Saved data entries
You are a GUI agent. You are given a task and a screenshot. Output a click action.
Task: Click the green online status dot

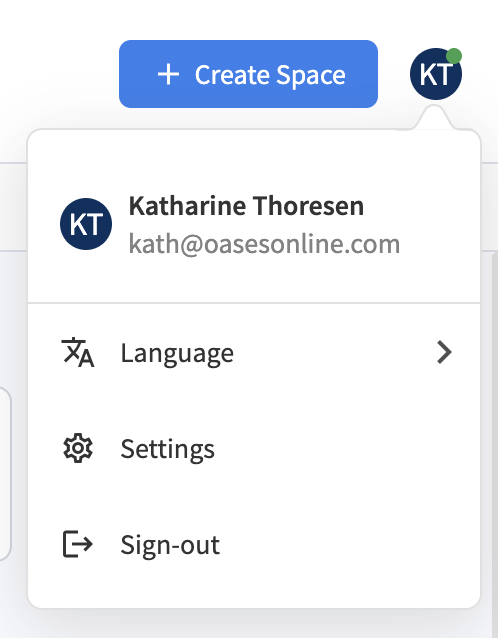454,56
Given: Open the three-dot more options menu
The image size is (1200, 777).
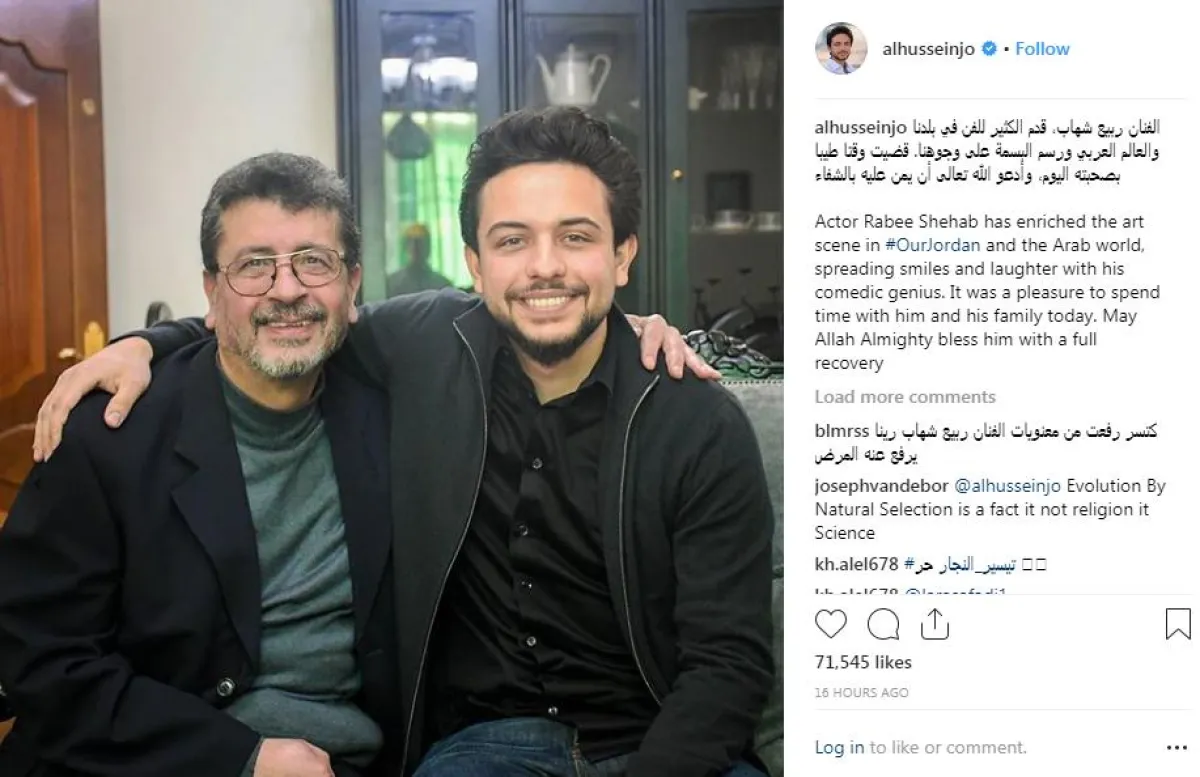Looking at the screenshot, I should click(x=1177, y=747).
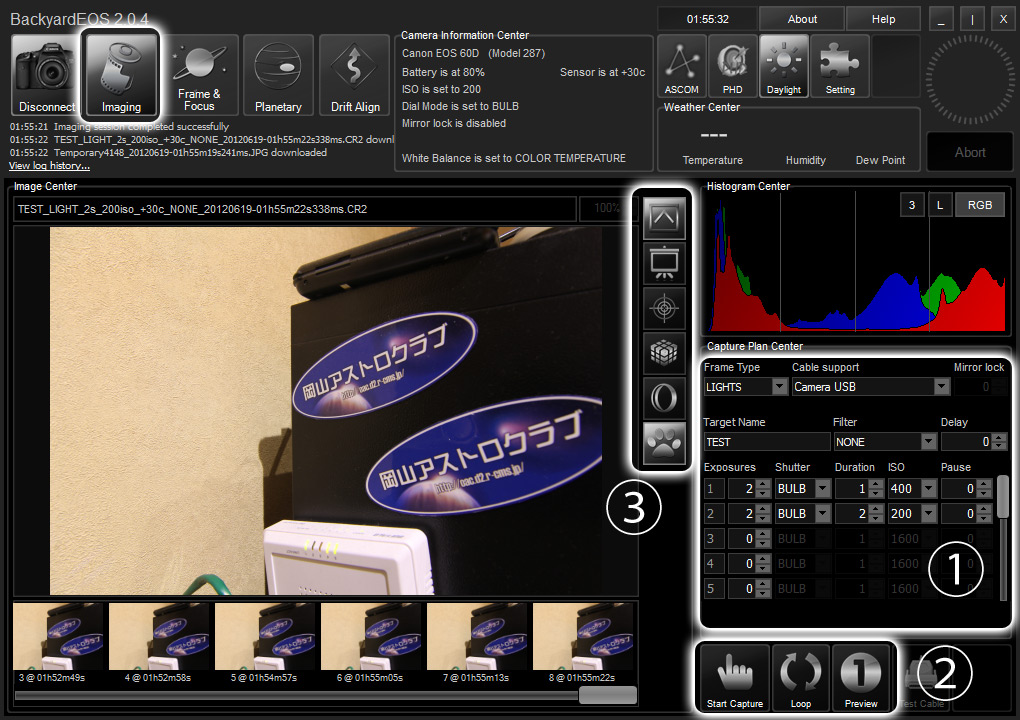Launch the PHD guiding panel

[x=732, y=66]
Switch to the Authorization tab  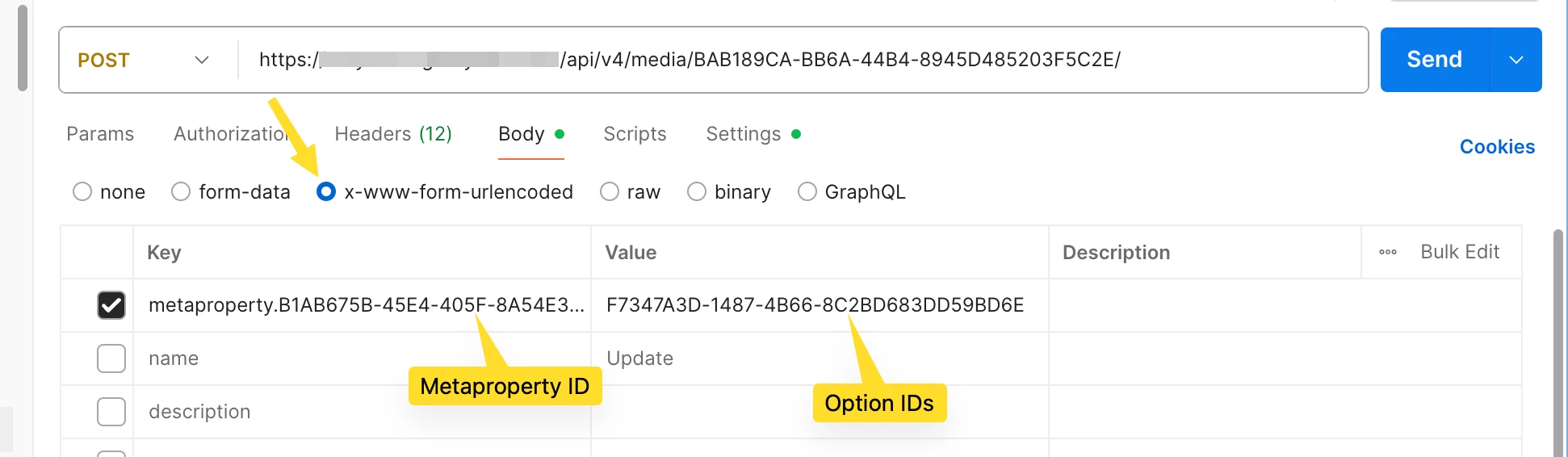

■ Task details: Could the lines from the first entry through the line that contains "Given: Open the three-dot more options menu" be copied exactly, with all pictures left out?

■ Completed exercise:
You are a GUI agent. You are given a task and a screenshot. Output a click action.
Task: Click the green online status dot

454,56
Given: Open the three-dot more options menu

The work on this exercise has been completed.